== Aim of the exercise ==
Write out exactly the lines below from the one containing "Task: Activate the" to the last, both ends kept, and nothing more; skip all pictures.

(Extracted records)
━━━
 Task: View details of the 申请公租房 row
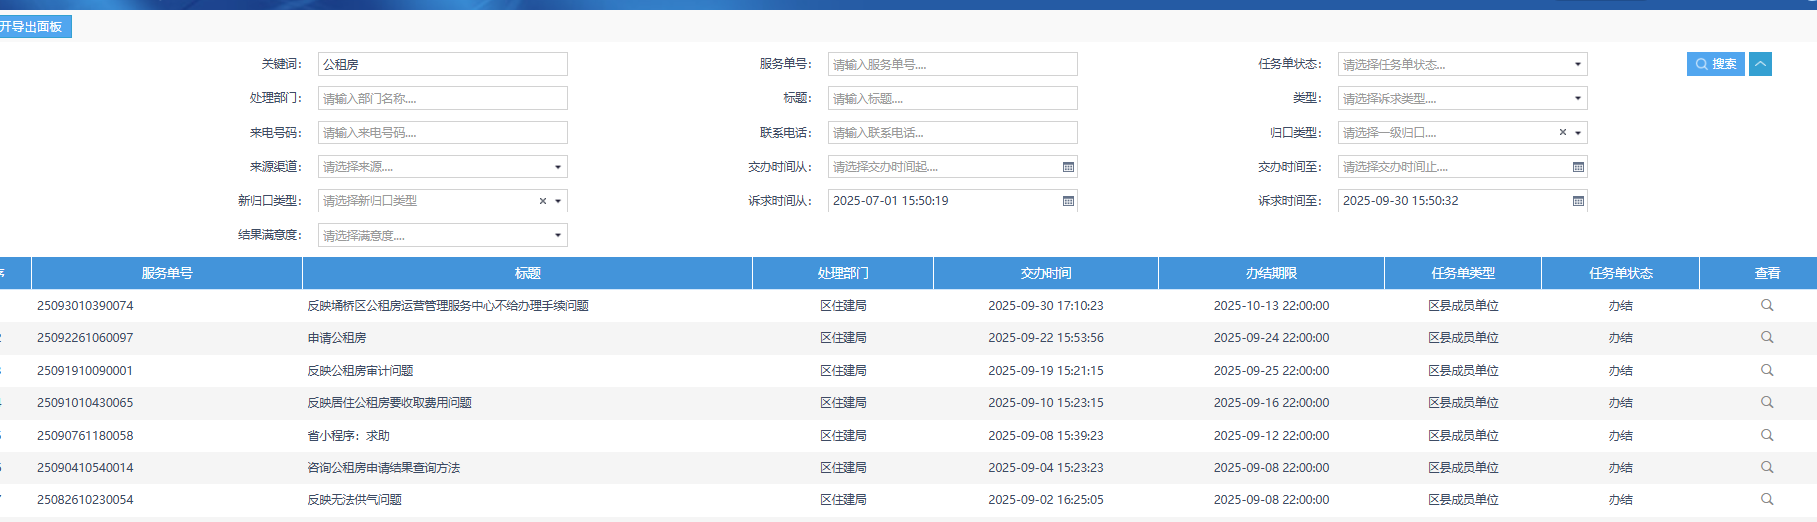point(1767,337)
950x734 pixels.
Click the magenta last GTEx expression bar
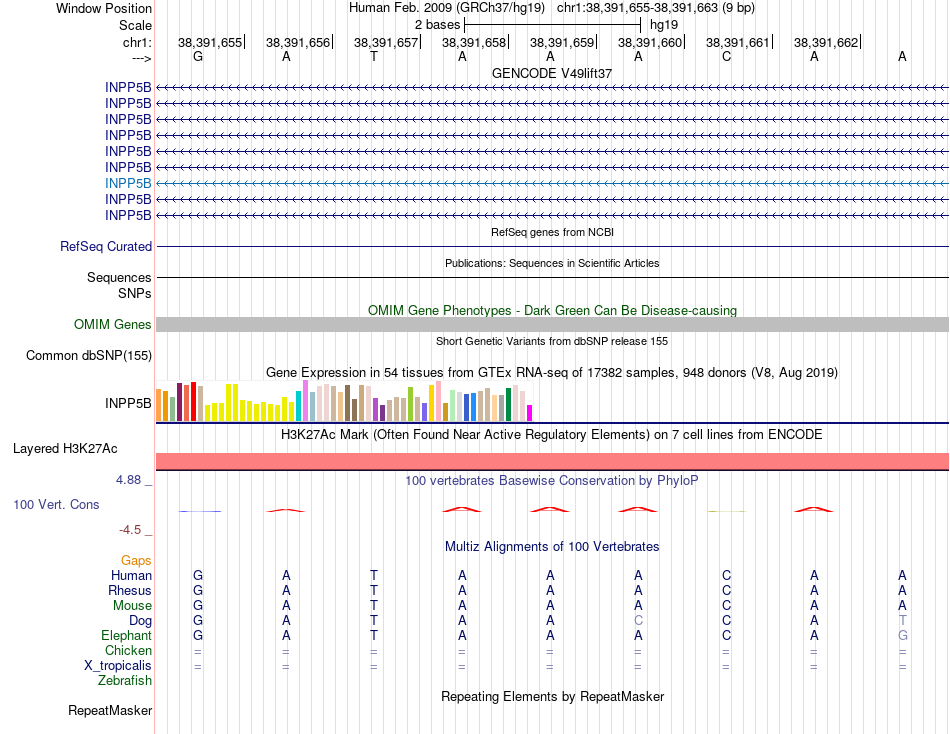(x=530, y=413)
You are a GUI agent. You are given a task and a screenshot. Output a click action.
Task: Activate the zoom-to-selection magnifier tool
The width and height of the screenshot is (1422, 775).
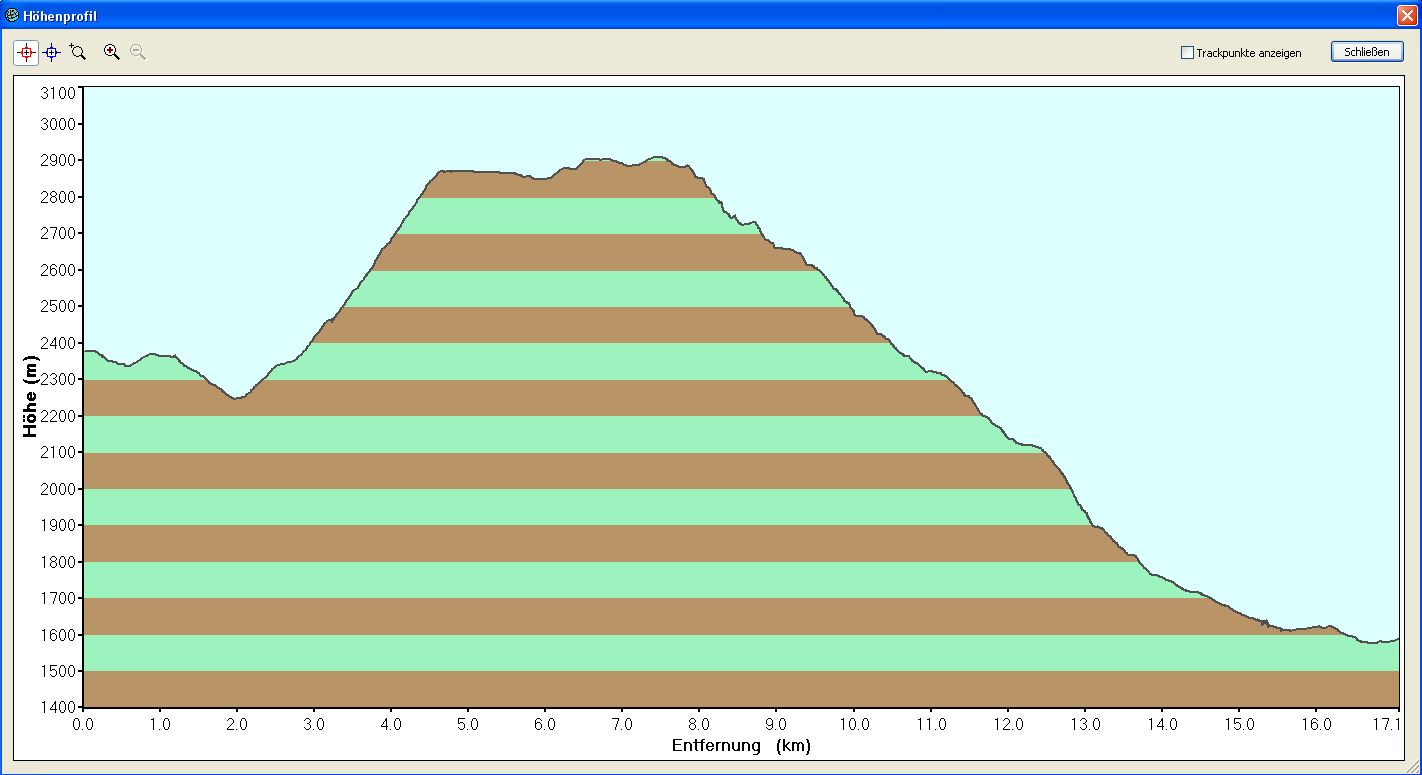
━━━
== Problem solution ==
Task: Activate the zoom-to-selection magnifier tool
The width and height of the screenshot is (1422, 775).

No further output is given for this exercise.